Originaire de Saint-Louis, ce plat a été créé pendant la colonisation par une cuisinière appelée Penda Mbaye. Véritable cordon bleu, elle eut l'idée de malaxer des tomates cerises, qu’elle fit rissoler avec des oignons pour préparer un bouillon auquel elle incorpora du riz brisé dont la consommation était imposée à l’époque par les colons.

Le thiéboudiene est ainsi pour beaucoup le symbole d’une substitution de nos céréales locales par une céréale importée : le riz brisé. Je précise le riz brisé, parce le Sénégal cultivait du riz bien avant la colonisation, surtout dans la région de la Casamance. Ce que les colons ont apporté c'est donc le riz brisé encore appelé le riz cassé. A l'époque, le Sénégal en tant comptoir commerciale était spécialisé dans la culture de l'arachide. Dans les champs, les céréales locales comme le mil, principales bases d'alimentation des sénégalaise mais jugés sans intérêt pour le commerce international, furent remplacées par l'arachide plus profitable. Cette dernière était donc exportée vers d'autres pays et en échange on recevait du riz importé.

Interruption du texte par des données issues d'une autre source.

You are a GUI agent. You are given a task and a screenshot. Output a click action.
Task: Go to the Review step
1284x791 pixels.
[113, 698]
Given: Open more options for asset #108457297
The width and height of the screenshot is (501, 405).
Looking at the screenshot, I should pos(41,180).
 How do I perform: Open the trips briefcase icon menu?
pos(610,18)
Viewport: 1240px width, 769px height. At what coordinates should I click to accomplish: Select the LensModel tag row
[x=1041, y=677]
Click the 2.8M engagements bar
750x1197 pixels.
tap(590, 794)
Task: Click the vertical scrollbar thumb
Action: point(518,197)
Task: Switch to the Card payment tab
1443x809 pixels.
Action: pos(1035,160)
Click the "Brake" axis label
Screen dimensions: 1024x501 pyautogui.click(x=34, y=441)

Aujourd'hui encore on voit l'impact de cette période sur notre cuisine, beaucoup sont convaincus qu'il faut absolument du riz brisé pour faire un Thiéboudiene. C'est d'ailleurs une question qui revient souvent dans les commentaires. La réponse c'est que vous pouvez mettre le riz que vous voulez. Amusez vous! Pour moi, ce qui fait la valeur du Thiéboudiene ce n'est pas tant le riz mais tout le processus pour obtenir ce plat: le rissolé, la préparation du bouillon, le nokoss, le roff, la double cuisson du riz ... toutes ces techniques propres à la cuisine sénégalaise qui montrent un réel savoir-faire traditionnel.
Le mérite de Penda Mbaye est d’avoir su s’adapter aux réalités de l’époque tout en préservant nos techniques traditionnelles de cuisine. Le Thiéboudiene était finalement un plat nécessaire non?
Pour revenir à notre recette, ce Thiéboudiene diaga (sauce aux boulettes de poisson) est sur mon blog. Elle est réalisée en partenariat avec Tilda. J'ai utilisé le riz long parfumé pour cette recette. Les riz Tilda, sont devenus mes riz chouchou pour plusieurs raisons. Je vous en parlerai un peu plus dans d'autres recettes.


Et vous avec quel type de riz faites-vous votre thiep? Dites-moi tout en commentaire?
Bonne fête de l'indépendance à tous les sénégalais!